Prorrogação – Lucas Romero: “Hoje minha família é a torcida do Cruzeiro”

Por Sergio Santos | 26/12/2018 16:45

Quando chegou ao Clube com 21 anos de idade, Lucas Romero não imaginava que aquela experiência se tornaria um caso de amor fraterno, coisa de família. Hoje, com 24 anos, além de ser o oitavo personagem da série “Prorrogação” e das grandes conquistas pelo Clube, o nosso polivalente jogador argentino se tornou um admirado “Hincha Del Cruzeiro”. Com 123 jogos disputados com a camisa celeste e três gols marcados, seja de volante ou lateral, o camisa 29 é uma das principais peças no time do treinador Mano Menezes. 

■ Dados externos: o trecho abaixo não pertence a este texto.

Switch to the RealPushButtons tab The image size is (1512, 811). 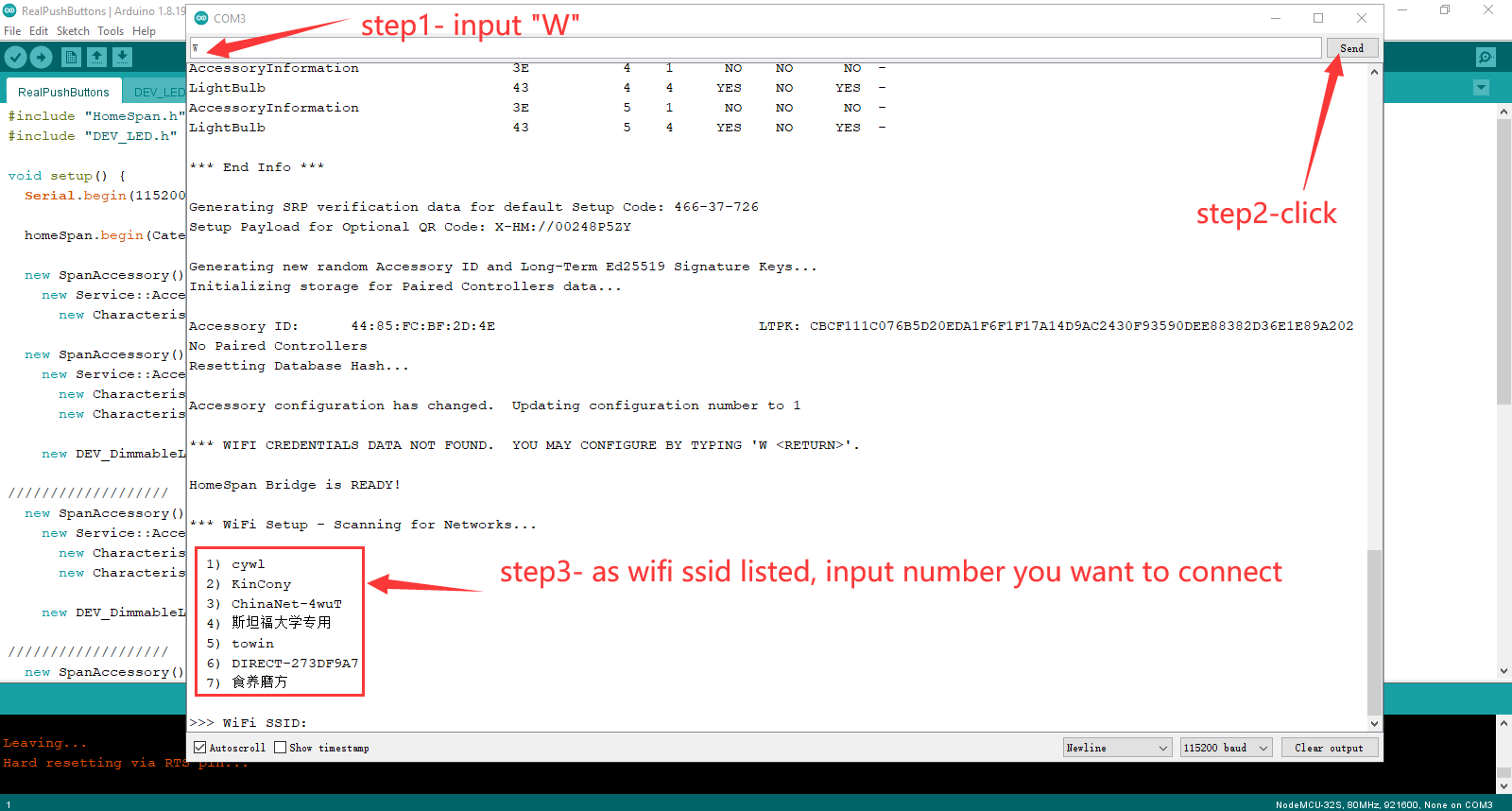pos(63,92)
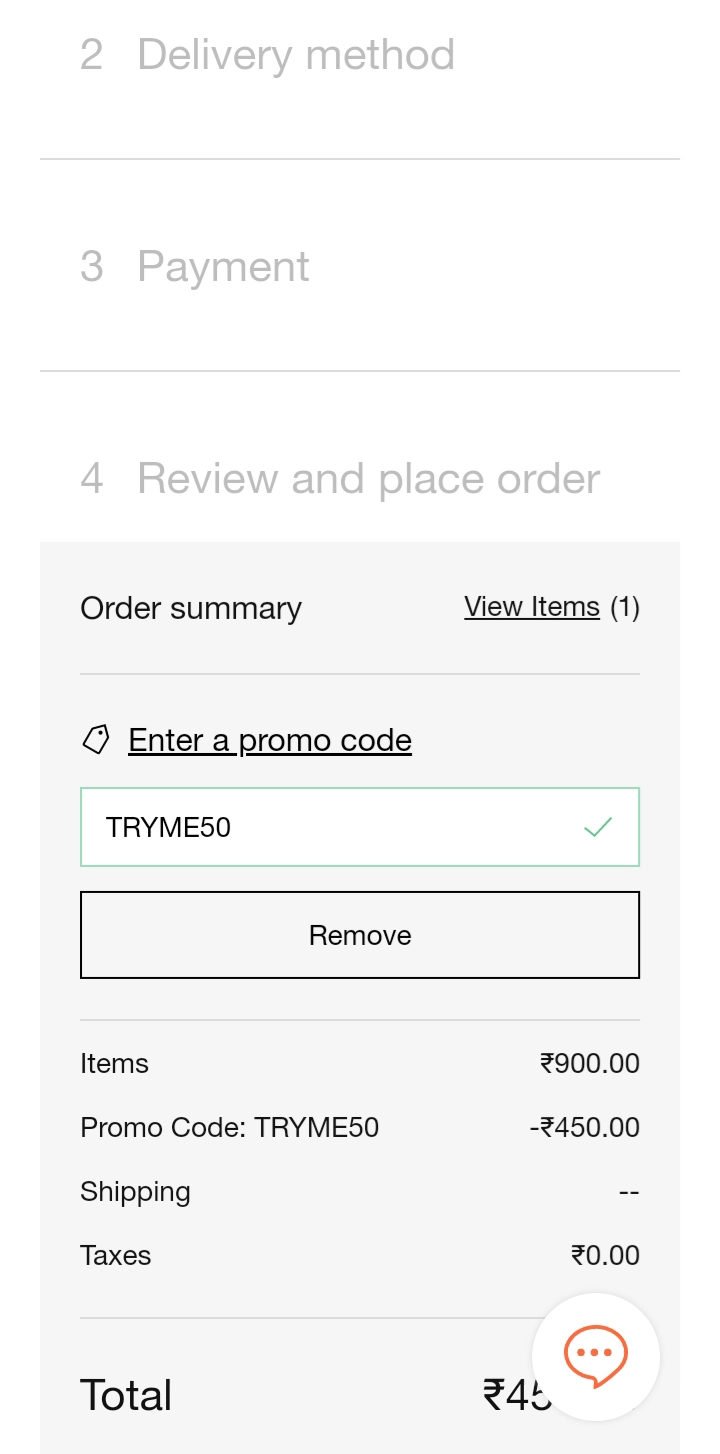The image size is (720, 1454).
Task: Click the promo tag icon
Action: click(96, 740)
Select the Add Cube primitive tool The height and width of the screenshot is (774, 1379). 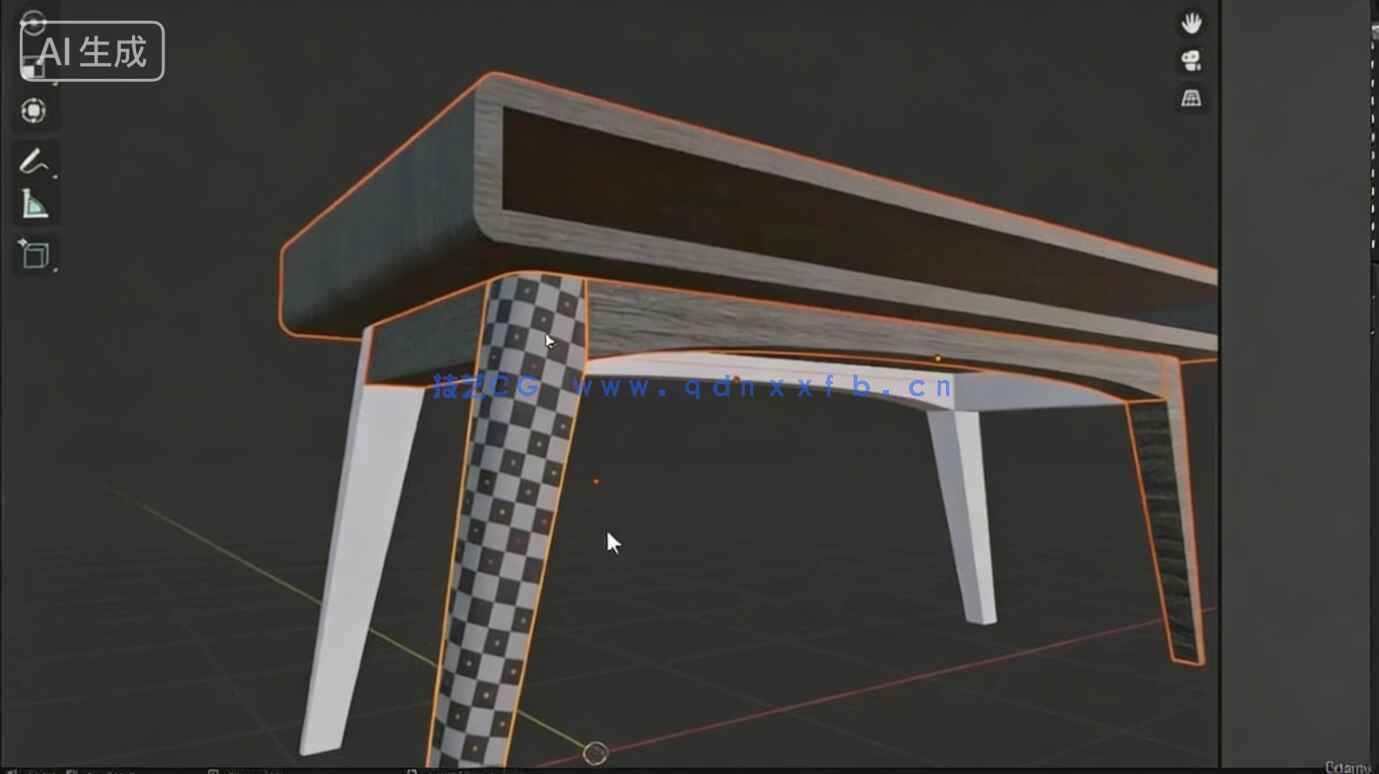coord(36,255)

Romero só tem a agradecer pela grande temporada do Cruzeiro e principalmente da sua evolução como jogador profissional.“O nosso grupo todo está de parabéns. Tivemos um grande ano, conseguimos dois títulos muito importantes para o Cruzeiro. A diretoria e a comissão técnica fizeram muitos sacrifícios para montar um grande elenco e fomos mostrando dentro de campo a nossa força. Fico muito feliz por conquistar esses títulos pelo Cruzeiro e por participar de todo o ano, mesmo na maioria das vezes jogando improvisado, mas participando de muitos jogos e para mim foi muito importante”, declarou. “Acho que esse ano foi de muita evolução para mim. Jogar muitas vezes de lateral me fez melhorar a minha parte futebolística, daqui para frente não jogo somente de volante e para mim isso é muito importante. Saber que o treinador pode contar comigo, sendo como volante ou lateral, e isso vai me ajudar muito no futuro”, complementou o volante. A grande conquista do ano, e certamente uma das maiores da carreira do atleta, teve um capítulo final emocionante. Egídio acabou suspenso no primeiro jogo da decisão e coube ao volante desempenhar a função na lateral esquerda. Romero já havia jogado na posição ainda nas categorias de base do Vélez Sarsfield, seu ex-clube, e não queria ficar de fora da decisão. Resultado: grande atuação, com raça e técnica e caneco conquistado. Cruzeiro é Hexa!“Tinha falado com o treinador, ele conversou comigo, me transmitiu muita confiança. Já tinha jogado na lateral esquerda quando era mais jovem, na base do Vélez por um ano joguei na posição, e sendo na final não pensei outra coisa, ele me perguntou se estava pronto e disse que sim. Tudo isso para ajudar o time e também para jogar a final, não queria ficar de fora desse grande jogo. O ano todo a gente lutou e se esforçou para aquele dia e ficar de fora é um pouco ruim, então queria jogar de qualquer jeito. Graças a Deus deu certo, não tem muito o que falar, esforço, concentração, são jogos que muitas vezes a gente precisa ir na raça, e isso na final não pode faltar”, falou o argentino.